The key index, which covers both A and B shares, lost 127.81 points to close at 5,187.73 points.
Here is the Pettis piece. I am providing the "rumour" in full to ensure no misunderstandings. I, for one, buy the analysis spelled out here. The possible problem though is that if funds begin to sell off in expectation of this rumour then the index might not be introduced for fear of causing even greater sell off (even though one could then argue that it is already in the price). Things might get messy, quickly.
Index futures? [China Financial Markets]
One of the advantages of having so many of my students become traders in Hong Kong and the mainland is that I get to hear a lot of the rumors. Two of my former students recently told me about a rumor that seems to be very current in the market, and I called a third who also told me that he had heard it and he thought it was reasonably credible. The rumor is that last week the Social Security Fund was asked to sell off up to 30% of its A-share positions over the next 30 days.

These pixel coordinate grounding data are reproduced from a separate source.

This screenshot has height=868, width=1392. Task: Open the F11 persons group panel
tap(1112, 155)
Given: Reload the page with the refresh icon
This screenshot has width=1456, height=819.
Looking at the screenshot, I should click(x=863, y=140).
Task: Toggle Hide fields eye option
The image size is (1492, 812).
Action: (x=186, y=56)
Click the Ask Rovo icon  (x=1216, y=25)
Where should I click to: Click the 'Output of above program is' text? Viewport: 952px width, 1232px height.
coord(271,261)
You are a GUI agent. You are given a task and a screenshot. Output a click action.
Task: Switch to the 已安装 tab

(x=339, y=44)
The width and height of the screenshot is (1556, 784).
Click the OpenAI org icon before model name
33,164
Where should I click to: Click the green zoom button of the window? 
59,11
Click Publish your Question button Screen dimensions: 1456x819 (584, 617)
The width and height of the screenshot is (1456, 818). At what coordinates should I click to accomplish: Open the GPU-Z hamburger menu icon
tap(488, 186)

The last time these kinds of rumors surfaced, I am told, was last May, just before the May 30 increase in the stamp tax that trashed the markets. The interpretation that these guys are putting on it is that we may finally see, early next month, the introduction of index futures. Since these instruments are not available to retail investors, who would probably use the futures as a way of taking leveraged long positions, but are likely to be used by institutions, who are expected to use this largely for shorting purposes, most people expect that the introduction of index futures will drive the market down.
Among other things a number of investors told me that they plan to buy H-shares and B-shares, which are at a deep discount to the A-share market, and hedge market risk by shorting the index. There will be lots of tracking error, but given the size of the discount most people are not terribly worried about it.
I have no idea if this true or not and of course make no representation that it is, but this does seem to be a common rumor, and even if it is not true it may affect market behavior in the near future.